Ahora bien, volviendo al tema central de esta Mesa Redonda —es decir, cómo la política de disuasión de EE.UU. repercute sobre la seguridad internacional y los esfuerzos en pos de la no proliferación y el desarme— leí con gran interés los argumentos de Tasleem sobre la forma en que la política de EE.UU. vincula la disuasión nuclear al terrorismo. Escribe que este vínculo "sobrevalora la eficacia de la disuasión y, desde una perspectiva exterior, parecería servir únicamente para reafirmar el valor que la política de seguridad de los EE.UU. otorga a las armas nucleares". Si la entiendo bien, cree que el vínculo es artificial y que constituye solo un pretexto más para que Estados Unidos pueda seguir dependiendo en gran medida de su arsenal nuclear. A su vez, cuando escribe que este vínculo "crea serios desafíos para los partidarios de la no proliferación y el desarme en estados que cuentan con pequeños arsenales nucleares", supongo que se refiere en primer lugar a su propio país, Pakistán. En conjunto, las percepciones de Tasleem solo refuerzan mi convicción de que la eliminación de las armas nucleares del mundo, aunque es un fin noble, es poco realista en un futuro previsible.

Entretanto, Sethi escribe que "Rusia y China consideran amenazante el empeño de Washington en la defensa contra misiles balísticos y su iniciativa Ataque Global Inmediato". Solo puedo confirmar que su impresión es correcta. No logro comprender cómo puede pensarse que estos dos proyectos de EE.UU. contribuyen de alguna manera a los esfuerzos antiterroristas y en particular a la no proliferación. Por el contrario, solo aumentan el riesgo de un conflicto nuclear entre las grandes potencias y hacen que las armas nucleares sean más atractivas. Como mínimo, disuaden a Rusia de llevar a cabo nuevas reducciones de su arsenal nuclear y a China de mantener su arsenal nuclear en los niveles actuales.

Desde el punto de vista de Rusia, el Ataque Global Inmediato es un concepto muy peligroso.
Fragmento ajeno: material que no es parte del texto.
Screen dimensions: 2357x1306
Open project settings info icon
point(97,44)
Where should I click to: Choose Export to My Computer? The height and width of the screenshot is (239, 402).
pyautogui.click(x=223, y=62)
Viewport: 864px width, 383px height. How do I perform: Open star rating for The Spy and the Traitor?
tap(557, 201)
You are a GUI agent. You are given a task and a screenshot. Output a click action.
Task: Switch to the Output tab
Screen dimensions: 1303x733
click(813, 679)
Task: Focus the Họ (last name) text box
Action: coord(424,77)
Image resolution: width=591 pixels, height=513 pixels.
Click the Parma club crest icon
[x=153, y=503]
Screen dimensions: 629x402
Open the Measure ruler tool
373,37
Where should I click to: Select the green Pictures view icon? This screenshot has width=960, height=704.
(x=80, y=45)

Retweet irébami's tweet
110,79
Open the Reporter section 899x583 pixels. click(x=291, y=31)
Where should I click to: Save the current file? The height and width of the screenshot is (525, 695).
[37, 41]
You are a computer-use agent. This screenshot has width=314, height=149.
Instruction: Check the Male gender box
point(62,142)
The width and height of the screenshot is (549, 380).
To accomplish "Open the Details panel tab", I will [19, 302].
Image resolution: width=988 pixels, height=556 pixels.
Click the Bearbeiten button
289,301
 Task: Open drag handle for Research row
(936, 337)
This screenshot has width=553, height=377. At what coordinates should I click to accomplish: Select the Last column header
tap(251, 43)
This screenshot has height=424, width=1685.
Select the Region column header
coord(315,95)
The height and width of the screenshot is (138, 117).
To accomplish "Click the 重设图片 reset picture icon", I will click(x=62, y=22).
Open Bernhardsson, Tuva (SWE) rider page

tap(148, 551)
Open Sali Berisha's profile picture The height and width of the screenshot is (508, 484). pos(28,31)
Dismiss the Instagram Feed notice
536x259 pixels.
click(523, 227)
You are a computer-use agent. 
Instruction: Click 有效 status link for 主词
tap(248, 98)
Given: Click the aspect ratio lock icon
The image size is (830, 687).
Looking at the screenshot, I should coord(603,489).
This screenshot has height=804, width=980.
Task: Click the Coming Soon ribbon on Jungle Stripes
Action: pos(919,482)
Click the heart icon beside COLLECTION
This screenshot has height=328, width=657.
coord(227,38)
La idea es que el ejército de EE.UU. sería capaz de atacar rápidamente cualquier punto del planeta con armas convencionales de alta precisión portadas por sistemas de vectores estratégicos (principalmente lanzadas desde submarinos). El impulso inicial del proyecto se debió a la incapacidad de EE.UU. en 2001 de llegar hasta Osama bin Laden en su complejo de cuevas de Tora Bora, en Afganistán. Sin embargo, existe un problema fundamental: los sistemas rusos de alerta temprana no pueden distinguir entre los misiles convencionales y los misiles de largo alcance provistos de armas nucleares. Las posibles consecuencias que aparejaría el lanzamiento de un misil en dirección a Rusia son evidentes. Esto es particularmente preocupante porque la ruta más corta hacia una amenaza originada al sur de Rusia (donde se originan la mayoría de las amenazas actuales) podría extenderse sobre el Polo Norte, y esto podría llevar fácilmente a que los misiles pasaran por encima del vasto territorio de Rusia. Este es el ejemplo más evidente de una amenaza de misiles para Rusia, pero puede haber otros. Por ejemplo, un misil balístico lanzado desde un submarino (SLBM, por sus siglas en inglés) desde el Atlántico Norte hacia un blanco en algún país al sur de Rusia, no volaría sobre el Polo Norte pero pasaría sobre Rusia. Lo mismo ocurre con los SLBM lanzados desde el Pacífico central.

Mientras tanto, Estados Unidos sigue desarrollando su sistema de defensa contra misiles balísticos, a pesar de las preocupaciones y objeciones de Rusia y China. La defensa antimisiles de EE.UU. solo desalentará a estos dos países, y tal vez a otros, de reducir el papel de las armas nucleares en sus propias doctrinas militares. La disuasión depende del equilibrio. Si se altera el equilibrio estratégico entre Rusia y Estados Unidos, a Moscú le resultará imposible seguir reduciendo su arsenal nuclear. Las reducciones a partir de un cierto nivel dejarían a Rusia sin un elemento de disuasión nuclear creíble.